■ **Solicitação A**: Redigite sem nenhuma alteração o trecho das linhas fornecidas que vai da linha que contém "Play the animation clip preview" até a linha que contém "The image size is (800, 642). 340,400", ambas incluídas.

■ **Texto da página**:
Na fazenda, pude ter acesso ao mundo dos gibis. Havia na sede um gabinete lotado de história em quadrinhos, que Dona Luci Valverde, a proprietária, me permitia freqüentar. Quando ela viajava, eu dava um jeito de entrar pela janela e pegar algumas revistas. Lia-as com avidez. Depois voltava para devolvê-las. Foi a melhor fase de minha vida: de um lado, a integração com a natureza; do outro, os gibis a povoar meus olhos e meu imaginário.
Foram cinco maravilhosos anos até retornar a Jequié para continuar os estudos e mergulhar de vez na literatura. O primeiro encontro com a poesia surgiu quando comprei uma série de três livretos de poemas. Foi um caso de amor. Enlouqueci com aquela nova linguagem, repleta de rimas, conotações e lirismo. Decidi ser poeta e comecei a rabiscar os primeiros versos. Depois veio o Cordel, e minha cabeça deu um nó: seguir as regras da construção lírica tradicional ou escrever livremente como os cordelistas? Para piorar, chegaram Augusto dos Anjos, Castro Alves e outros. Acabei perdendo o pudor em relação aos preciosismos e me libertei das formas cartesianas. A maturação deste processo levou-me a criar novos e intensos poemas. Poemas que retratavam desde as desgraças vividas aos desabafos de um jovem sufocado pelo sonho de mudar o mundo.
Na fase de militância estudantil e política, passei a ler e a escrever para jornais de luta operária, o que me abriu novos horizontes. Fui devorador de livros na Biblioteca Municipal de Jequié, que me inspirou a fundar uma biblioteca em casa e emprestar livros e revistas para a vizinhança.

■ **Linhas fornecidas**:
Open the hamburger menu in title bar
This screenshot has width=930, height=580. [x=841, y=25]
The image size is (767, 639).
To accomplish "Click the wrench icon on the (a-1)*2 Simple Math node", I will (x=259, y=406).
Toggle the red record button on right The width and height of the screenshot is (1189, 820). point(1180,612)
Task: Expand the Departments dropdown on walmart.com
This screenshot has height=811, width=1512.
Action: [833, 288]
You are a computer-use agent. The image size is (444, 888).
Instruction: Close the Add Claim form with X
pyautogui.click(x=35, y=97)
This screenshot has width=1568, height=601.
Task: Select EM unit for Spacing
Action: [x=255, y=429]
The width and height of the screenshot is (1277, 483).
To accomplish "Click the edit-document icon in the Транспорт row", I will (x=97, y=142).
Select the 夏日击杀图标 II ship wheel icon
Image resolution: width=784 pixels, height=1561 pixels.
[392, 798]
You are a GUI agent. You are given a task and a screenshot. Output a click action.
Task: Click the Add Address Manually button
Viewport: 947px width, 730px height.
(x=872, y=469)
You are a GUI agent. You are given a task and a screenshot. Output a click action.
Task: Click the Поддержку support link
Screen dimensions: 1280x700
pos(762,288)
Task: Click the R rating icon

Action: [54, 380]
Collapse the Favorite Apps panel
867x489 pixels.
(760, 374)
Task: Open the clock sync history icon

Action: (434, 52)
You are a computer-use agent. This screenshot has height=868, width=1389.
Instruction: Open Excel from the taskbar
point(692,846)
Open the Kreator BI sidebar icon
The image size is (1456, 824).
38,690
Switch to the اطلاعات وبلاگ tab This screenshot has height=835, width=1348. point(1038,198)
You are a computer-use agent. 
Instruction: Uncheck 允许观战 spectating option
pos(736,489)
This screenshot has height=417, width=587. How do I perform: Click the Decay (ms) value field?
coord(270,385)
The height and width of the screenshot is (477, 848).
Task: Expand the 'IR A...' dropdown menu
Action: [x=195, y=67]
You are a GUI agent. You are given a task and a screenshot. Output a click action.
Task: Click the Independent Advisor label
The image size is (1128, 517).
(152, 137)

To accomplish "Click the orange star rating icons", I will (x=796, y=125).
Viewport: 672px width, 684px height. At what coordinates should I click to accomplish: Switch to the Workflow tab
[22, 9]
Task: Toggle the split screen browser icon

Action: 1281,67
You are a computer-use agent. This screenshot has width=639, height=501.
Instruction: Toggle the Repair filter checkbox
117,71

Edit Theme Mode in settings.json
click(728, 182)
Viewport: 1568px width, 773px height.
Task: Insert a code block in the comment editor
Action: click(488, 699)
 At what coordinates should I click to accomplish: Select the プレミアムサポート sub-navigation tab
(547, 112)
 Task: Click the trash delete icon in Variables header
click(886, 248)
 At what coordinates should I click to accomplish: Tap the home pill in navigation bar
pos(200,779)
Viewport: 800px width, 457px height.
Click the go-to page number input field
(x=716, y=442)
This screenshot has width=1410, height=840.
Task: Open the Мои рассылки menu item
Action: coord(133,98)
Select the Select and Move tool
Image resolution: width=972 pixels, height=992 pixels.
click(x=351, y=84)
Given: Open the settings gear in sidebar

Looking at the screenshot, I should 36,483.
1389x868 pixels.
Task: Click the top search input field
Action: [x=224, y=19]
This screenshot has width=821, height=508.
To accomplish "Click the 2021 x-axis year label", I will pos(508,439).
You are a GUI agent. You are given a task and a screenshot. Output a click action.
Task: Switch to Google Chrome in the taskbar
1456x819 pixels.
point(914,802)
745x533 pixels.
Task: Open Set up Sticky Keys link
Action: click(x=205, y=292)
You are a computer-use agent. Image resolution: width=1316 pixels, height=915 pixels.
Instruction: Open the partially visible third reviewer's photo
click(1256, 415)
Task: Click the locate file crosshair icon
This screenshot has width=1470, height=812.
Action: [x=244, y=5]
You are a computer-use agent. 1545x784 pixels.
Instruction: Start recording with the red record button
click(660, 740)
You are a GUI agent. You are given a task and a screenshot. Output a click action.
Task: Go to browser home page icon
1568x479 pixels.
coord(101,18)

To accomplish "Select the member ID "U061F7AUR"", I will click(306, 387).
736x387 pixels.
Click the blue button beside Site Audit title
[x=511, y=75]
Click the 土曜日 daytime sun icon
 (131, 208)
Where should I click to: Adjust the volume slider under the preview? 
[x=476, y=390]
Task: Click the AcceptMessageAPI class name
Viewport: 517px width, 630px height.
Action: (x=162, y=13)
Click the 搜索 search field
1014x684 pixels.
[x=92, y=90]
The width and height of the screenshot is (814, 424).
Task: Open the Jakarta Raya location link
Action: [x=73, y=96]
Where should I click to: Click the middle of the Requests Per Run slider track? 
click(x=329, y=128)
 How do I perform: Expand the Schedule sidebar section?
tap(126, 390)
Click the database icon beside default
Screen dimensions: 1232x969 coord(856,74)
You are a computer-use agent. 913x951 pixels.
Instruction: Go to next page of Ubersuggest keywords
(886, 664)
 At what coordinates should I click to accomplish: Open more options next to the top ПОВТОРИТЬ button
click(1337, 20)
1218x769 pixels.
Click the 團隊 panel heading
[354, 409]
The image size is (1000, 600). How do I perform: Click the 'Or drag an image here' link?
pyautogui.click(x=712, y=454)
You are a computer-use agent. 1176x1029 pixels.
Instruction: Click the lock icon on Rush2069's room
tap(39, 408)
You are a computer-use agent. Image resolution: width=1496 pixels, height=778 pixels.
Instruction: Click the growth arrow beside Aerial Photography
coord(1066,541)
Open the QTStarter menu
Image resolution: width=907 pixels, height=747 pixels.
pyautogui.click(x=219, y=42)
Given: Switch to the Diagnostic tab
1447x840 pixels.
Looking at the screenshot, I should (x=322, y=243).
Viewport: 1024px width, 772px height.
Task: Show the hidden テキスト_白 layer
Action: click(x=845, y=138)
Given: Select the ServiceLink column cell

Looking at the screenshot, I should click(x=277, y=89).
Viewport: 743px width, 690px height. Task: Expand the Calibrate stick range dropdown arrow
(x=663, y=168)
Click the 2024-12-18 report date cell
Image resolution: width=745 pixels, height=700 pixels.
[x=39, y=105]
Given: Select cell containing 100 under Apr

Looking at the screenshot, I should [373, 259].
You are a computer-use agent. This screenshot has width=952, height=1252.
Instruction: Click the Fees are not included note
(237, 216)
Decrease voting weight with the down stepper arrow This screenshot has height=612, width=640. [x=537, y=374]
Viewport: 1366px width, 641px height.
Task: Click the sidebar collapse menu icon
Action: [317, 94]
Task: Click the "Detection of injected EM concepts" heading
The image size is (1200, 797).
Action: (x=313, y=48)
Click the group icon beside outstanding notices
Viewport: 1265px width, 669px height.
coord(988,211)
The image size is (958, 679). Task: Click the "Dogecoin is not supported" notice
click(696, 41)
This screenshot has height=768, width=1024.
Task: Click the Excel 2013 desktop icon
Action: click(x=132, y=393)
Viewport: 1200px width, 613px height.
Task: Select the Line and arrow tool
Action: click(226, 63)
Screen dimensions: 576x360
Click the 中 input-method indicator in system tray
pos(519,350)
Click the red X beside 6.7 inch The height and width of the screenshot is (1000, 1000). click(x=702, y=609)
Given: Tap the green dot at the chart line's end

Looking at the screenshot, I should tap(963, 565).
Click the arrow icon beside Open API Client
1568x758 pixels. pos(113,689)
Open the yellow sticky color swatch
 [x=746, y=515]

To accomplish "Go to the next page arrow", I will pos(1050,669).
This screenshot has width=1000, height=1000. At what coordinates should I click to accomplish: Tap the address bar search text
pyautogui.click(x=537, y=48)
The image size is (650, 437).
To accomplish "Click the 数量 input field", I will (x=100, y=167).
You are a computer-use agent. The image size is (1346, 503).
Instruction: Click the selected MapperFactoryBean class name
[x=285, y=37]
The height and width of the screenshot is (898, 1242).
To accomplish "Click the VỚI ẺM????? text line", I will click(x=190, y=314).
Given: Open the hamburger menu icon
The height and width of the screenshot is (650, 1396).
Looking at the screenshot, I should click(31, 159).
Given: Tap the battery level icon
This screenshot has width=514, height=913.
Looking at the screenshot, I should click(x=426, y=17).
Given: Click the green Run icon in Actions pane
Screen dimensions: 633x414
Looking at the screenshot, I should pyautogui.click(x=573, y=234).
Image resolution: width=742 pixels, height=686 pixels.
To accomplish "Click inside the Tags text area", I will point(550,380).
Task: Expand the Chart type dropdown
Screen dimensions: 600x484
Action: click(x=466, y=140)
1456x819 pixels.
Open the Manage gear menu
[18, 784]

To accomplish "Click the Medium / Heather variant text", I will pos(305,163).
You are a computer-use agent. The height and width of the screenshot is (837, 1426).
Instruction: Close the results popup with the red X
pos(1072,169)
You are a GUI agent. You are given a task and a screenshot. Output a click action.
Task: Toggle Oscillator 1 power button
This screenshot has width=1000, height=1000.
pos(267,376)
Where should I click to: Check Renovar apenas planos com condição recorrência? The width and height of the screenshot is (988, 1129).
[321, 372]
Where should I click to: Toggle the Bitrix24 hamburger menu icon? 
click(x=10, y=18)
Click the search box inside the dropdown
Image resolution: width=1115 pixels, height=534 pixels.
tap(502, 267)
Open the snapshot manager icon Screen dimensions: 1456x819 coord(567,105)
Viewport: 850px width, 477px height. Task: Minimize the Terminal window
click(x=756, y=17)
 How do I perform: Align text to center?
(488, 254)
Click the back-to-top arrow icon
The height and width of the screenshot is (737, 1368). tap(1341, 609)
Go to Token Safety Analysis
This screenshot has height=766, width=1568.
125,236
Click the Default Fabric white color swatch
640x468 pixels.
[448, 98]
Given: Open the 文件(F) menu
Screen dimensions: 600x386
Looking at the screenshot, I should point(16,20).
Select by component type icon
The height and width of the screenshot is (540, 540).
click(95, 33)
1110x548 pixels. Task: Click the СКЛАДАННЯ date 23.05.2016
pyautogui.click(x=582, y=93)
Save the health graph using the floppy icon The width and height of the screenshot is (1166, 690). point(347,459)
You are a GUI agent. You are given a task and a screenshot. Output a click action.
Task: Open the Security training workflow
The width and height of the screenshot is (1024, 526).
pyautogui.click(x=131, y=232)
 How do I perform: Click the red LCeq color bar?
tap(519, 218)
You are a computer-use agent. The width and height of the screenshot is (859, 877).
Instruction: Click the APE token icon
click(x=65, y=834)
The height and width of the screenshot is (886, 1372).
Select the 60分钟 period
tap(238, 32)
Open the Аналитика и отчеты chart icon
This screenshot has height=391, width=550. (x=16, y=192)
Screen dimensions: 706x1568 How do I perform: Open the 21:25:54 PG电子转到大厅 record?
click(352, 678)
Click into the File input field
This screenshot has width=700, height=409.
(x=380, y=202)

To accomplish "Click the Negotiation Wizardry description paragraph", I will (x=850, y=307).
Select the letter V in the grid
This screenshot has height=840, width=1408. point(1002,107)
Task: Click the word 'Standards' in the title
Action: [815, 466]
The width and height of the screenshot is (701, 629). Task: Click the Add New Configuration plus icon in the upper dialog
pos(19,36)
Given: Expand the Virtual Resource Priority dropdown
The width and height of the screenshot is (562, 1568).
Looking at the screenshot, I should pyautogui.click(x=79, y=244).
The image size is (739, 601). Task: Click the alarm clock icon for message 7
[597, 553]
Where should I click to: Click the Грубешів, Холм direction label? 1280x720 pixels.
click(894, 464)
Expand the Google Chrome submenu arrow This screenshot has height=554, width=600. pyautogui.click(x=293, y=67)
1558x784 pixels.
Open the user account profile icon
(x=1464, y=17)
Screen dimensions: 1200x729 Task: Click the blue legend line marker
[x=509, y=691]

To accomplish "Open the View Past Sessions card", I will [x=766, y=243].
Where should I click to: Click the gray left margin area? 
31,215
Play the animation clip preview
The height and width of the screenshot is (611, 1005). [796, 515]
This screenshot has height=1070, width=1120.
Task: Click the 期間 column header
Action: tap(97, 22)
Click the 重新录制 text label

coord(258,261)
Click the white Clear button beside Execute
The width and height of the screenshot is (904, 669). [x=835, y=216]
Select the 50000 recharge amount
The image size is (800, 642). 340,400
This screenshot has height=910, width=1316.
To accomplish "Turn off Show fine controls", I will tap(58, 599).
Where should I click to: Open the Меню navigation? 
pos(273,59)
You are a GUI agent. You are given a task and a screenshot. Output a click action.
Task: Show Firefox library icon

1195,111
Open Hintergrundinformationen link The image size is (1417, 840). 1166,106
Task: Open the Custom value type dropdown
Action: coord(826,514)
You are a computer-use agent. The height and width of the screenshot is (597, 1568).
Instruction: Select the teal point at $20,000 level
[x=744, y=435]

■ **Solicitação B**: Segundo o texto da página, por que a fase na fazenda foi a melhor da vida de quem narra?

■ **Resposta esperada A**:
Play the animation clip preview
The height and width of the screenshot is (611, 1005). [796, 515]
This screenshot has height=1070, width=1120.
Task: Click the 期間 column header
Action: tap(97, 22)
Click the 重新录制 text label

coord(258,261)
Click the white Clear button beside Execute
The width and height of the screenshot is (904, 669). [x=835, y=216]
Select the 50000 recharge amount
The image size is (800, 642). 340,400

■ **Resposta esperada B**: Porque nela se juntavam duas coisas: de um lado, a integração com a natureza; do outro, os gibis, que povoavam os olhos e o imaginário de quem narra.